There are a lot of good reasons for Democrats to embrace a child allowance. Chief among them is that the program would relieve the inhumanity of one-fifth of all American children growing up in poverty. Things are so dire that many families resort to free “diaper banks” to get their baby supplies.
Rescuing kids from poverty would reverberate across the broader American economy. The human toll of child poverty costs our economy upwards of $670 billion each year in squandered potential and lost growth. A recent study by the left-leaning Roosevelt Institute found that a child allowance would grow our economy, increase workers’ pay, and create jobs.

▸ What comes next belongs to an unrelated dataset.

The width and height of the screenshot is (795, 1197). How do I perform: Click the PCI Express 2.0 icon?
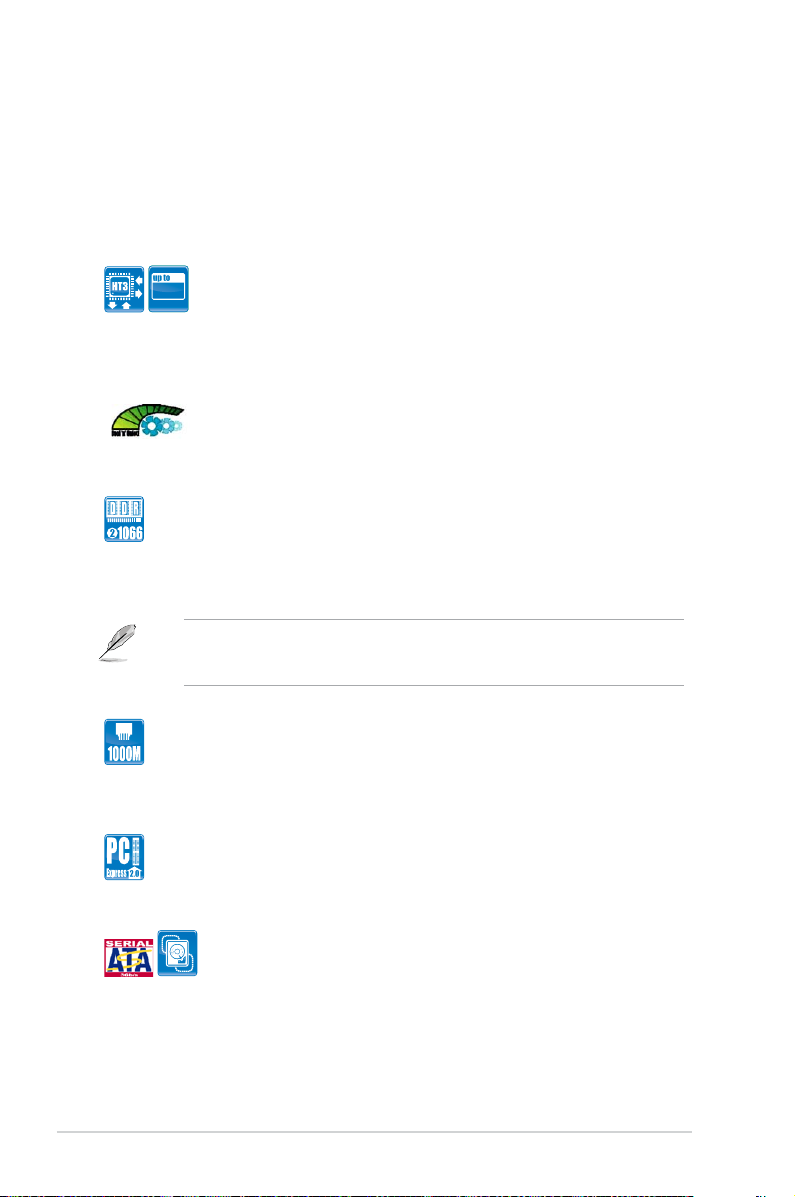coord(124,857)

By running on a child allowance, Democrats would draw a sharp contrast with their Republican opponents. Going into 2018 or 2020, the GOP will have burned most of its political capital trying to take benefits from the poor and middle-class in order to cut taxes on the rich, both in the failed Obamacare repeal effort and the coming tax reform battle. With a child allowance, progressives would make the opposite promise: providing a clear new benefit to help families cope with modern financial pressures, funded disproportionately by tax hikes on the wealthy.
A child allowance holds appeal for Democrats across the party’s ideological spectrum. For those like Sen. Bernie Sanders and Rep. Keith Ellison on the left, a child allowance would draw on social democratic reforms abroad to build a more equal income distribution at home. Tech-minded progressives like Rep. Ro Khanna of Silicon Valley have expressed interest in a child allowance as a way to curb oncoming financial pressure from automation and technological change. A child allowance ought to also appeal to establishment Democrats like Sen. Cory Booker, who has long committed to combating child poverty and closing the academic achievement gap between rich and poor students. A child allowance would do both — expanding opportunity by narrowing that gap, since children perform better in school when their family income increases.
Democrats have already been moving in this direction. During her 2016 presidential campaign, Hillary Clinton proposed significant expansions to the Child Tax Credit. Democratic Rep. Rosa DeLauro has also proposed to add on a refundable tax credit for young children. The Center for American Progress — the Democratic Party’s go-to policy shop — has proposed creating a sort of quasi-child allowance for young children by giving families the option to receive monthly $125 advance tax credits — wonk-speak for direct payments from the government. And that’s not to mention the party’s long tradition of protecting American children — from LBJ’s Great Society anti-poverty programs and idea for Medicare-for-Kids, to George McGovern’s child allowance proposal, to Ted Kennedy’s Children’s Health Insurance Program, on through Obamacare’s Medicaid expansion.
Meanwhile, a team of researchers is readying a child allowance pilot experiment in multiple cities across the United States. This could provide policymakers with live data on the impact the program would have nationally.
A child allowance won’t bankrupt us, either. We could fund a $250 per month child allowance by raising just $69 billion in new revenue each year, in addition to the $96 billion currently spent on child-related tax benefits. To put that in perspective, President Trump’s proposed tax cuts would cost $780 billion each year, disproportionately benefiting the wealthy.
For decades now, too many Americans have found themselves caught in a semi-permanent recession, with financial pressures piling up even as their own economic fortunes slowed to a stand still. These voters took a chance on Trump because he promised them relief from the economic forces bearing down on them — things like trade, tech-driven obsolescence, and immigration.
As Trump betrays his core promise to resuscitate these voters’ economic wellbeing, Democrats must stand ready with real solutions for an economy that isn’t working for them. A child allowance would provide immediate tangible relief to millions of American families being squeezed by rising costs and low pay. Democrats should take that idea and run with it in 2018 and beyond.